McAfee has reported about new Windows Mobile PocketPC Trojan that disables phone security. The Trojan has been discovered in China and installs via a memory card, can’t be uninstalled and create special home page in your phone browser. WinCE/InfoJack, how McAfee named this Trojan, sends the infected device’s serial number, operating system and other info to the author. Also leaves the infected mobile device vulnerable allowing silent installation of malware. The Trojan modifies the infected device’s security settings and allow unsigned applications to be installed without a warning messages. Users are advised to be aware about this Trojan and be careful when installing software or transfer data from memory cards.

Facebook and Myspace users are reminded to be cautious when using plugins for their services. As Symantec reports Image Uploader is still vulnerable to ActiveX control hacks, especially in 4.5.57.1 version where hackers can exploit it with a multi-attack kit. If you are using Aurigma Image Uploader to upload photos to your profiles be aware about possible threats and problems you might encounter. Even that those bugs were patched couple months ago hackers again found the way to hijack the software and damage the users.

Core Security Technologies reported today that it has discovered a vulnerability in VMware’s desktop virtualization software. This flaw can allow attackers to gain complete control of a system and launch potently dangerous executable files. With this flaw malicious user–or an application–running on VMware’s desktop software can break out of its isolated environment and gain access to the system. VMware is reported about this vulnerability and said that it works on fixing these issues soon. For now, it is recommended that users disable shared folders for all virtual machines that use the feature.

The hacking group Cult of the Dead Cow (CDC) released a tool that uses Google and transforms it into automated vulnerability scanner and scanning for all sensitive information, like passwords on websites. News tool is called Goolag Scan and as guys from CDC says can be used as a wake-up call for system administrators to run the tool on their own sites before attackers get around to it.

Opera Software has released patches for Opera browser fixing the three bugs we mentioned couple days ago. The new Opera 9.26 available at opera.com patches highly severe vulnerability could be used by attackers to dupe the browser into treating image-file comments as script.

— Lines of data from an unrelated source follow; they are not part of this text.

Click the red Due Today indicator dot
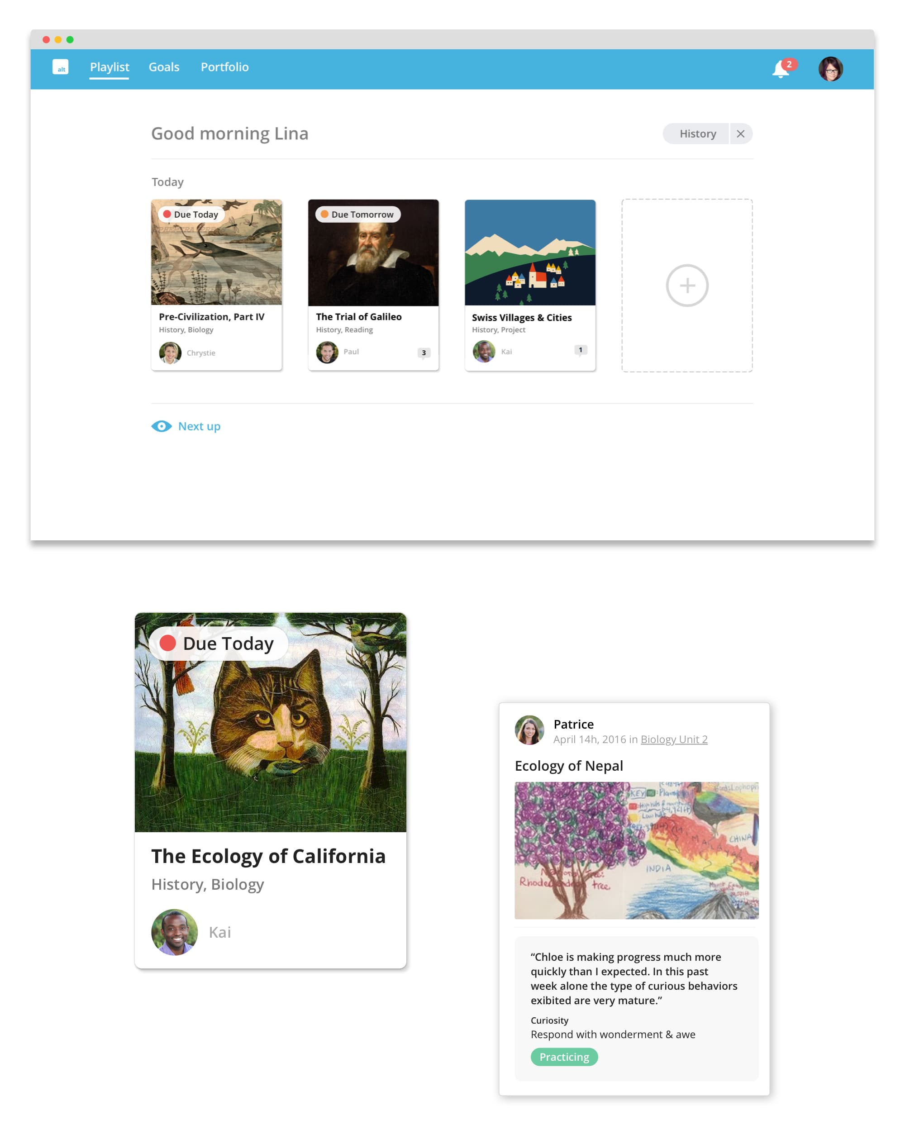905x1130 pixels. (x=169, y=214)
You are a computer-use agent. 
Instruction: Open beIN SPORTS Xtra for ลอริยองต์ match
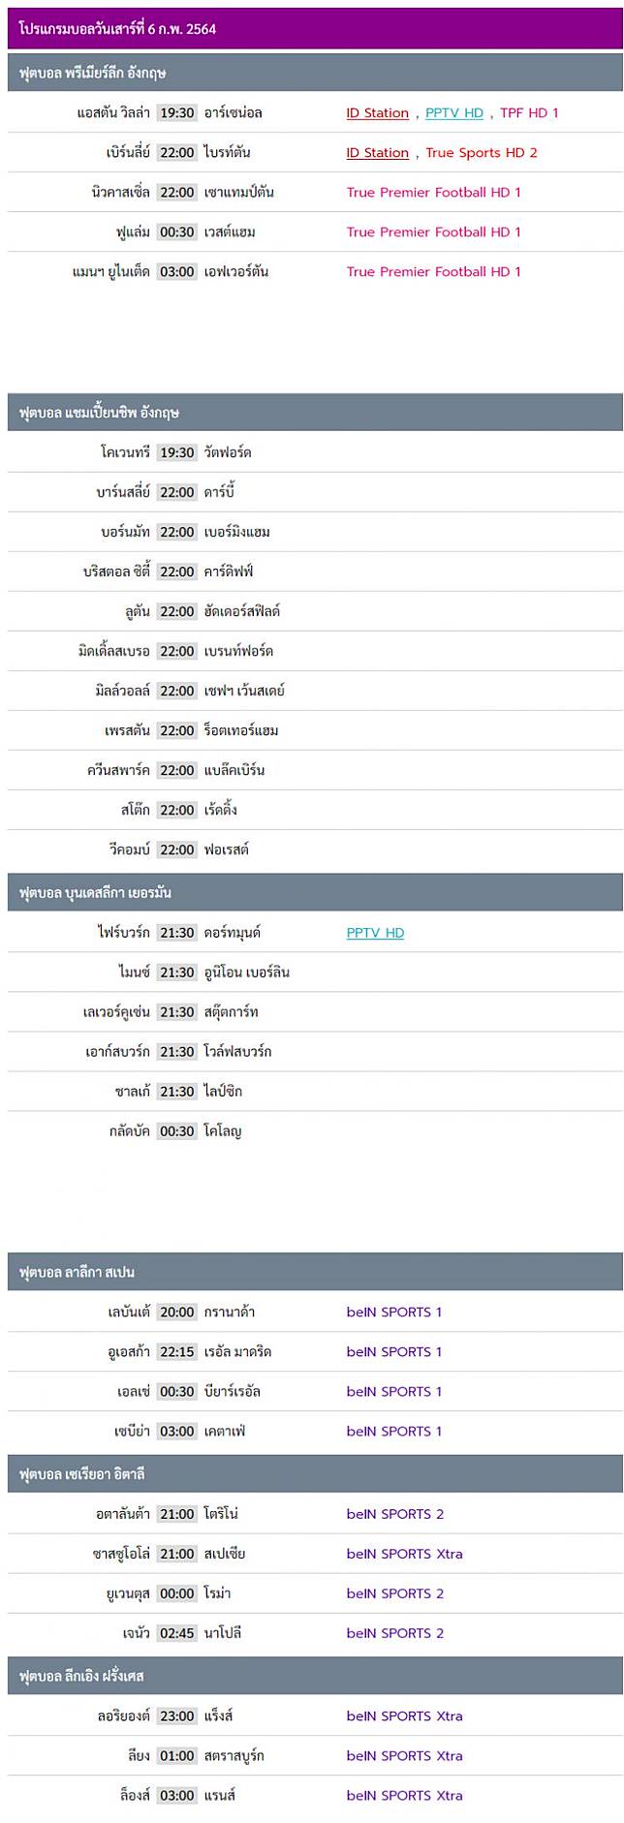[x=404, y=1716]
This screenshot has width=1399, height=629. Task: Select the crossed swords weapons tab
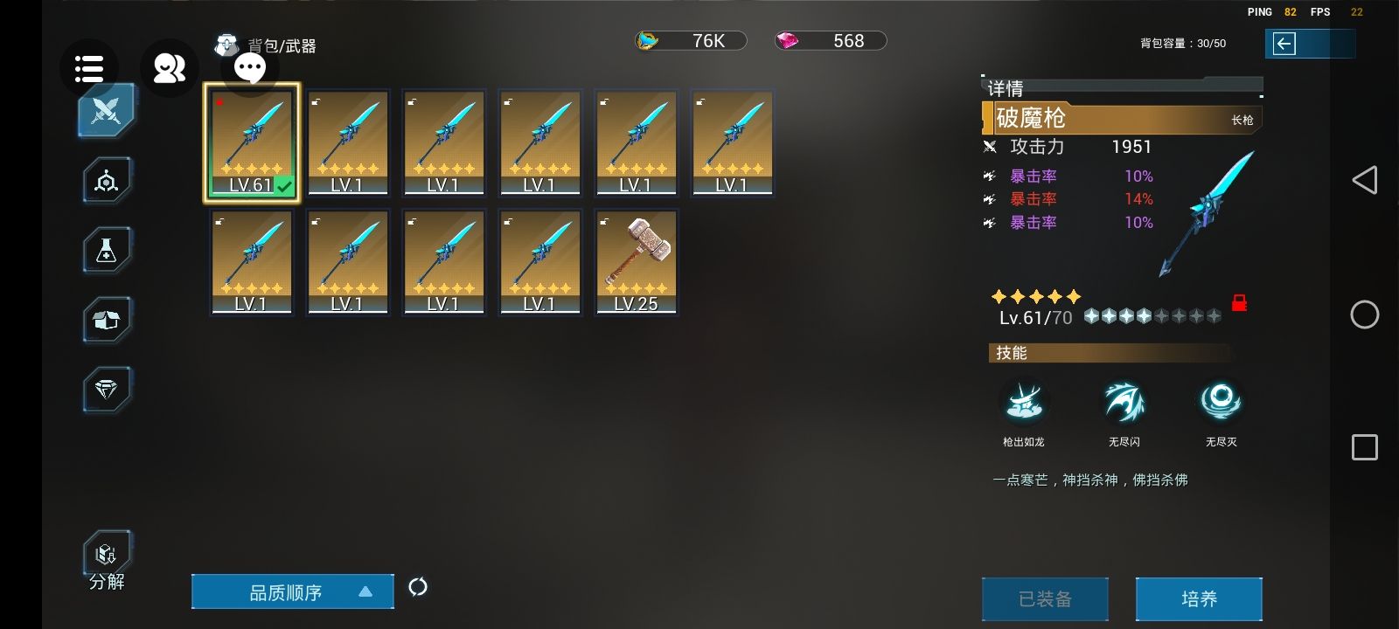107,111
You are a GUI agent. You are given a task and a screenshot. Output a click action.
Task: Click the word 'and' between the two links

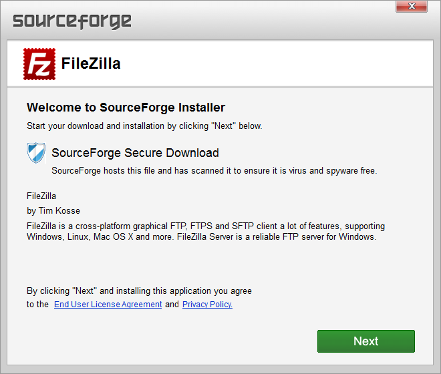click(172, 305)
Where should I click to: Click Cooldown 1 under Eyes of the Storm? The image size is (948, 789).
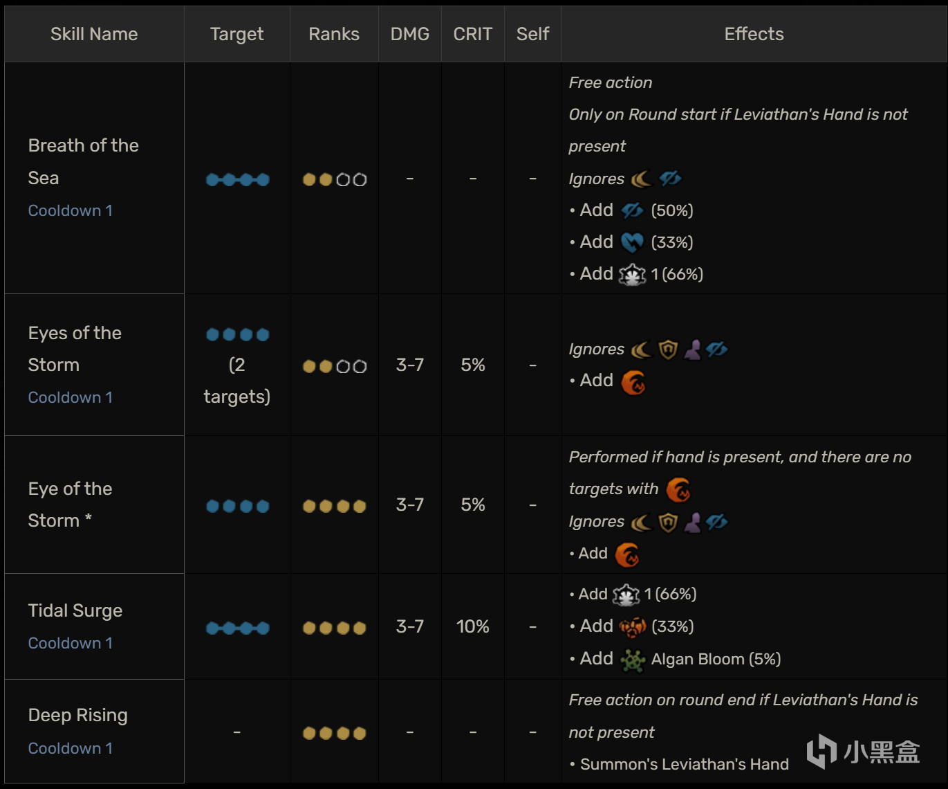[71, 397]
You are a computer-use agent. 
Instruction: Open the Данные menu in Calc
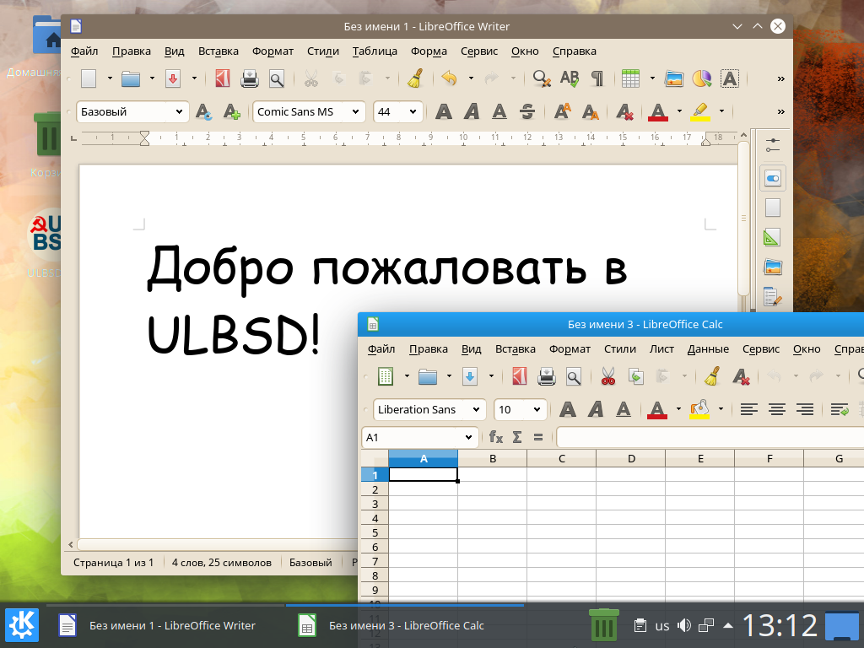pyautogui.click(x=708, y=348)
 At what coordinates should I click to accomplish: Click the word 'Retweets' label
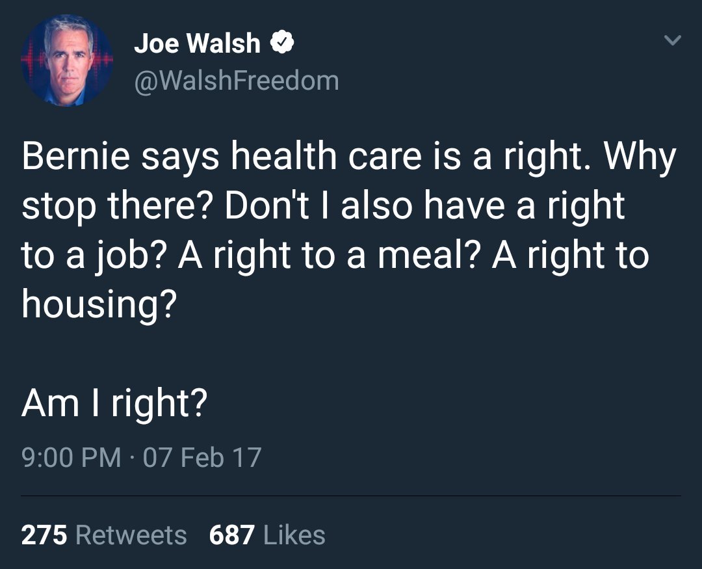[131, 535]
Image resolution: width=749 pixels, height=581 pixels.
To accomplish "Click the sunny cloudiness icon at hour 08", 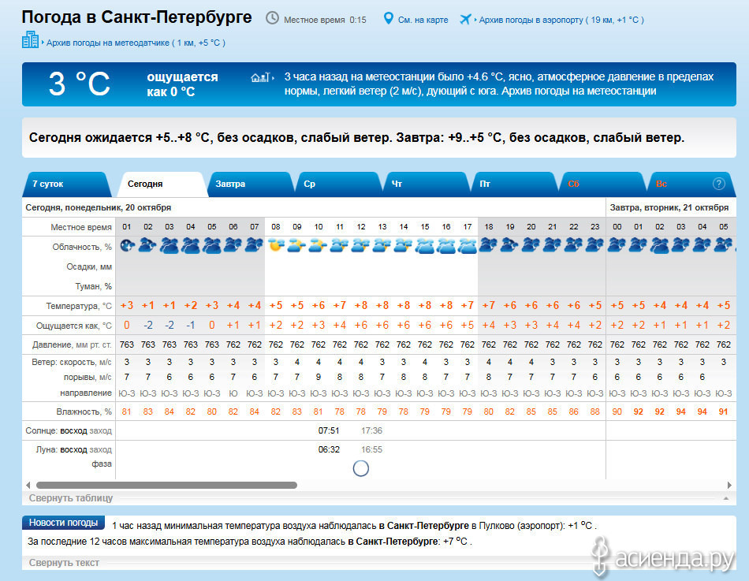I will pos(275,246).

One of most interesting features in new Firefox 3, which is in Beta 3 phase is anti-malware tool that blocks users from reaching the potentially malicious websites. The malware protection feature in Firefox 3.0 Beta 3 relies on a blacklist provided by Google to stymie access to potentially dangerous websites. In last couple days two new websites were blocked, DownThemAll.net and JoeHewitt.com. Both sites were barred by Firefox because Google claimed hey either pushed malware or included links that did that, so malware protection feature in Firefox 3.0 Beta 3 simply added those websites on its blacklist.

New flaw in the Firefox and Opera browsers has been discovered and concern how browsers handle bitmap image files that can allow attackers to see what websites users have visited. This new flaw has been spotted by researcher Gynvael Coldwind of Vexillium who also posted a video that illustrates the problem. Hackers can get user data using the “canvas” HTML tag and then with JavaScript, the information can be sent to a remote server. This flaw also crashes Firefox. So far researchers report that this flaw affects Firefox 2.0.0.11 and previous as well as Opera 9.50 beta.

One of patches Microsoft issued last Tuesday was exploit code for Microsoft Works. Hacker called chujwamwdupe reported that vulnerability exists in WPS to RTF convert filter that is part of Microsoft Office 2003. It could be exploited by remote attacker to take complete control of an affected system. So, if you are running Microsoft Works it is recommended to patch your system immediately.

It is Valentine’s Day and Storm gang hits again. As you can suspect there is a flood of infected emails with Valentine’s Day theme and subject lines such as “Love Rose”, “Rockin’ Valentine”, and “Just You”. If you follow the provided link you will be redirected to website that will try to download and install valentine.exe malicious file. Worm is detected as Email-Worm:W32/Zhelatin.TQ and it is recommend that Internet users should keep virus definitions up to date along with patched computer and cautious about opening suspicious emails.

This Monday Apple released 10 patched for Mac OS X 10.5. All patches addresses eight vulnerabilities in Leopard and two Tiger flaws that were described in Month of Apple Bugs web site almost a year ago. One of issues was flaw in arbitrary code execution that seemed to have vindicated MOAB hackers.